Further aims are to propose a cell of simple design and production, easy and quick to assemble and safe.

The characteristics of the invention are highlighted below with particular reference to the accompanying drawings in which:

Figure 1 illustrates an axonometric view of the electrochemical cell object of the present invention;

Figure 2 illustrates a transparent side view of the cell of Figure 1;

Figures 3 to 5 show a sectional view according to the plans III -III respectively; IV - IV and V - V of figure 2;

Figure 6 illustrates a partial and enlarged view of a detail of Figure 5; Figure 7 illustrates an axonometric and exploded view of the cell of Figure 1;

Figure 8 illustrates an axonometric and enlarged view of an electrode of the figure. With reference to Figures 1 to 8, 1 indicates the electrochemical cell object of the present invention of the type with two or four chambers.

The cell is equipped, for example, with two internal cavities, each divided, by a respective membrane 2, into two facing chambers 3, each crossed by flows of liquids and each equipped with at least one respective electrode 4 having its own flat face directly facing contact with the membrane 2.

Each of these four electrodes has a plurality of openings 5 which allow the passage of the liquid.

These openings 5 consist of holes passing through the thickness of said electrode 4 and preferably are regularly distributed in a matrix over the entire surface of said electrode 4.

More particularly, each electrode 4 is reticular with lozenge-shaped holes which constitute the openings 5; by way of example, the portions of the electrode surrounding the openings 5 can be seen as two groups of straight, flat and coplanar rods where the rods of each group are mutually parallel, equidistant and inclined with respect to the rods of the other group. The main faces of the electrode, consisting of the lattice, are mutually parallel, flat and the face in contact with the membrane has no protrusions or roughness that could damage the membrane itself.
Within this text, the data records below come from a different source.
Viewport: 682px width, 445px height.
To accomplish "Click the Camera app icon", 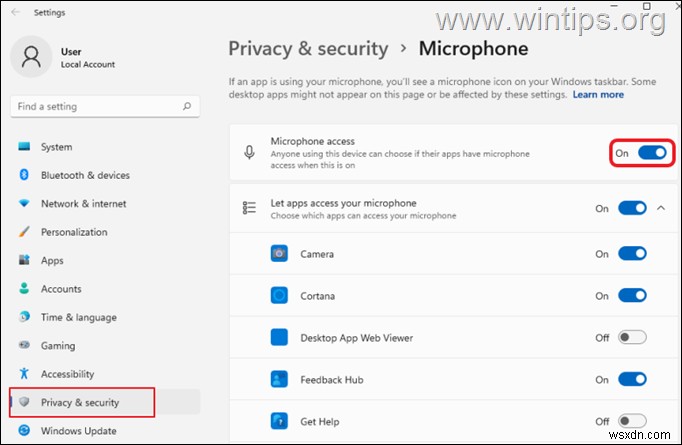I will pos(280,254).
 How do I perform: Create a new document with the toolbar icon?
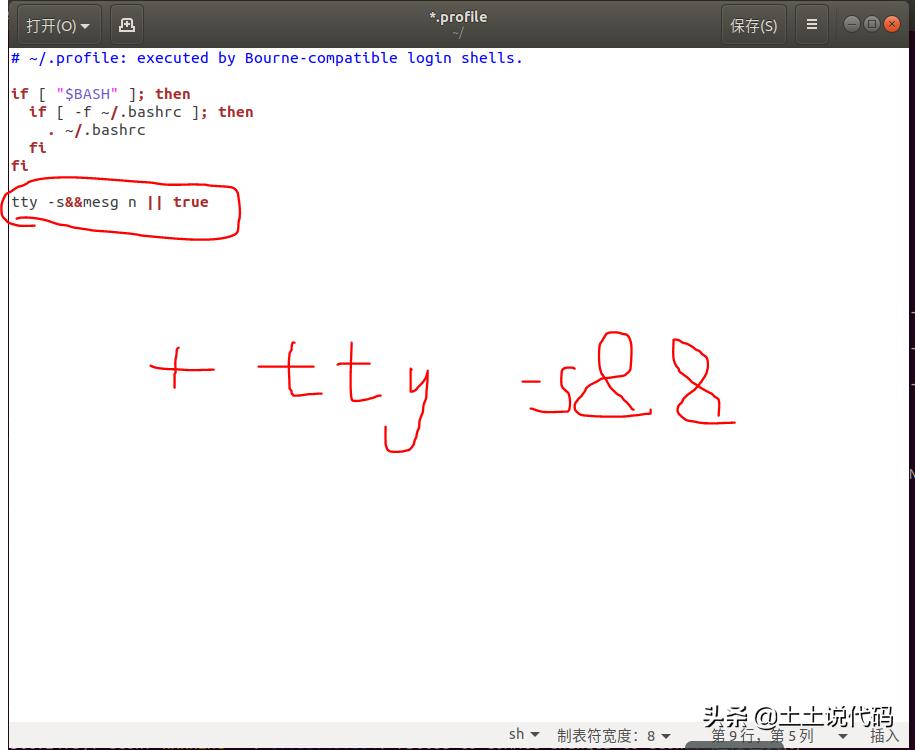click(x=126, y=25)
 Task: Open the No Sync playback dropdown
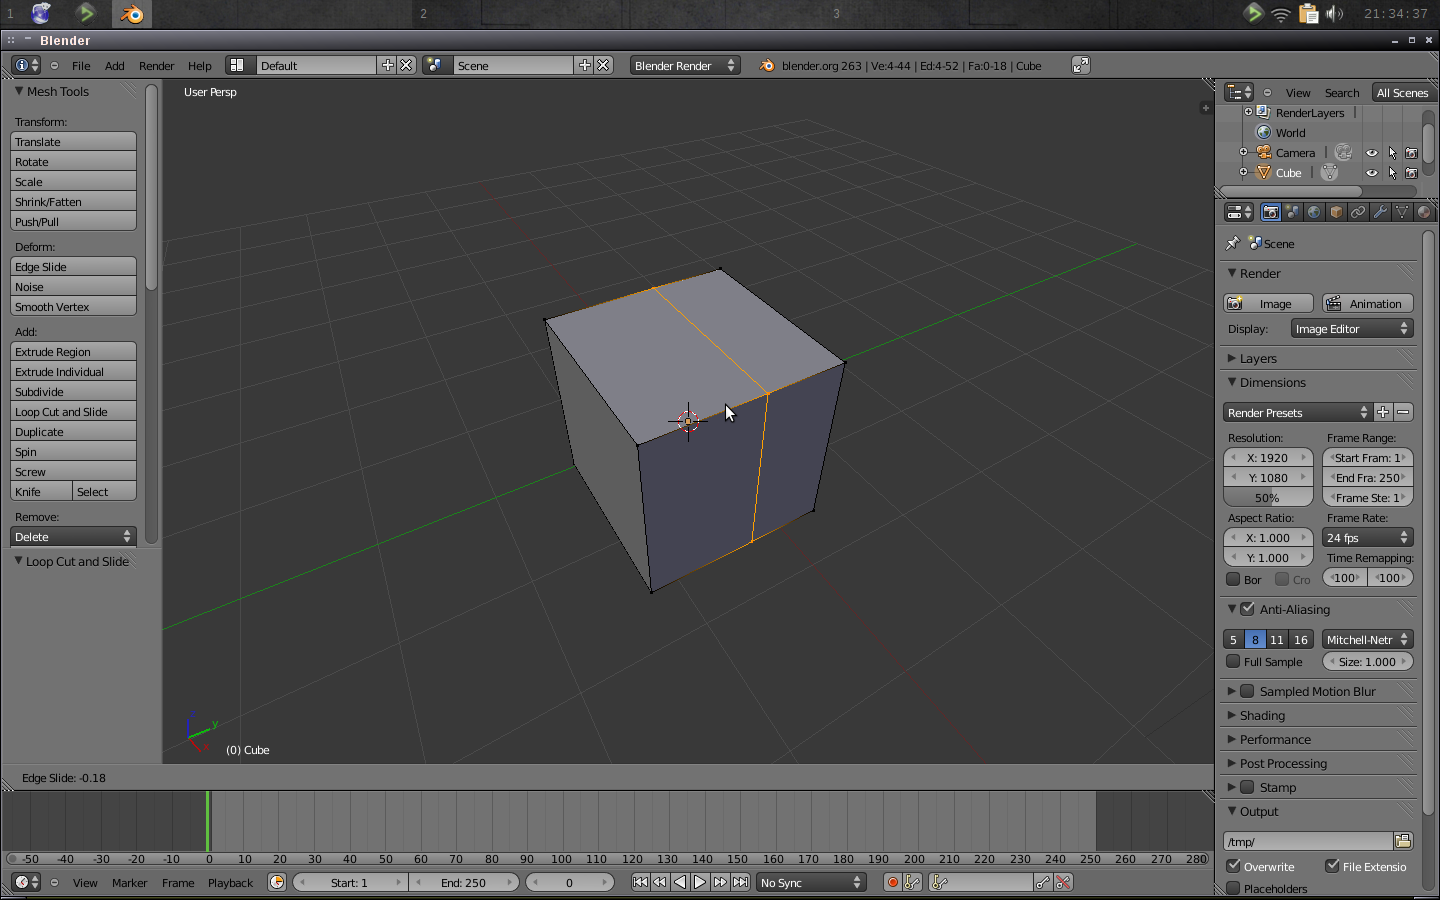[810, 882]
The electrodes 4 are preferably made of titanium, nickel alloy or similar electrical conductors and are preferably coated with a catalyst, preferably for the anodic electrodes 4, of iridium oxide and / or ruthenium.

Each electrode 4 is provided with one or more contact means 7 for power supply.

Each electrode 4 is therefore in the shape of a plate or perforated plate or reticular shape with the larger flat face opposite to the one in abutment with the respective membrane 2 which delimits a passage 6 made in the respective chamber 3 for the flow of a liquid that laps this face and reaching membrane 2 through the openings.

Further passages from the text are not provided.